The FDA has accepted and granted priority review to an application for nivolumab (Opdivo, Bristol Myers Squibb) combined with chemotherapy as a first-line treatment of metastatic gastric cancer, gastroesophageal junction cancer (GEJ) and esophageal adenocarcinoma. 

The Agency has also granted priority review to a separate application for nivolumab as an adjuvant therapy for patients with resected esophageal or GEJ cancer. 

The FDA based these designations on results from the CheckMate-649 and CheckMate-577 trials. 
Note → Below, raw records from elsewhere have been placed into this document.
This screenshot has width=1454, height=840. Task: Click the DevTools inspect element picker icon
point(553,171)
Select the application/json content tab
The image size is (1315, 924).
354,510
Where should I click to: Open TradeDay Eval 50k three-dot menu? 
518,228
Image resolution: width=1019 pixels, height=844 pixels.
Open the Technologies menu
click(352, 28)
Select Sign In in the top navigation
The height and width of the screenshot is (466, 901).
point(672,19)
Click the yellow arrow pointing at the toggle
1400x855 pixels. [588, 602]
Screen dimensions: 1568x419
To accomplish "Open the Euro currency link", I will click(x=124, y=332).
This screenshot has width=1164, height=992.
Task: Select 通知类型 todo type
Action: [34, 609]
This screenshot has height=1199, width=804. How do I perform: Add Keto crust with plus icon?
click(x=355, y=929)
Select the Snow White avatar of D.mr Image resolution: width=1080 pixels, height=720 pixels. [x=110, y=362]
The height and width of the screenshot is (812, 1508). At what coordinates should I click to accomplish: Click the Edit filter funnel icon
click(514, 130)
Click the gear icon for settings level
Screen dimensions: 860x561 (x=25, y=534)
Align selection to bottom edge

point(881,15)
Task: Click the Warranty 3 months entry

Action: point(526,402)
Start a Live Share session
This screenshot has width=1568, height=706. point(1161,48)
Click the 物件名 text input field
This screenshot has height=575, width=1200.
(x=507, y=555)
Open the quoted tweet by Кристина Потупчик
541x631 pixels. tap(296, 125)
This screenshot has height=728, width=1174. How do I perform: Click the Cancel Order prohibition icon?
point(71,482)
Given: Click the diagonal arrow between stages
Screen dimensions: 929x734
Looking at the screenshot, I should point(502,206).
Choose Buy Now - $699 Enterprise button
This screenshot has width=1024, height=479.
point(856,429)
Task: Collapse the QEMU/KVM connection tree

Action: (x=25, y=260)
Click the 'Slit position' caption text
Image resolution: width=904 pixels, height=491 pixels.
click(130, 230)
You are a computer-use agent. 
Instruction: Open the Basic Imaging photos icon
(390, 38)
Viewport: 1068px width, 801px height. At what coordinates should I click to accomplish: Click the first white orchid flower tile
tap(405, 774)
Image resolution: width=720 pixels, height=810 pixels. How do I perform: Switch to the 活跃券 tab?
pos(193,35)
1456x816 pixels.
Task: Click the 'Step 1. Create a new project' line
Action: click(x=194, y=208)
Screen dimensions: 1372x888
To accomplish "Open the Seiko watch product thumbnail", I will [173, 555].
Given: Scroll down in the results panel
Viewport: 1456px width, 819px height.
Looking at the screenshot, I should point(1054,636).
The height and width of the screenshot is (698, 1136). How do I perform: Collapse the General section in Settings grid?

“Today’s filing acceptance by the FDA marks important progress for the gastrointestinal cancer community and builds on our momentum of advancing immunotherapies to help improve the lives of those with advanced gastric and esophageal tumors,” Ian M. Waxman, MD, development lead of gastrointestinal cancers at Bristol Myers Squibb, said in a press release. “The positive results of the CheckMate -649 trial are potentially practice-changing, and we look forward to working with the FDA to possibly bring the first immunotherapy-based treatment option to front-line patients, for whom no novel therapies have been made available in the last decade.”

The phase 3 CheckMate-649 trial evaluated nivolumab plus FOLFOX or CapeOX chemotherapy  compared with chemotherapy alone in patients with previously untreated, non-HER2-positive, advanced or metastatic gastric or GEJ cancer or esophageal adenocarcinoma. 

Researchers reported a statistically significant improvement in overall survival and progression-free survival among patients with a PD-L1 combined positive score of 5 or greater. 

The phase 3 CheckMate-577 trial assessed nivolumab as an adjuvant therapy in 794 patients with resected esophageal or GEJ cancer who have received neoadjuvant chemoradiation therapy and have not achieved a pathological complete response. Study results found nivolumab doubled median disease-free survival versus placebo in the study population. 

Follow-up for overall survival is ongoing. 

The FDA assigned a Prescription Drug User Fee Act goal date of May 2021 for both applications.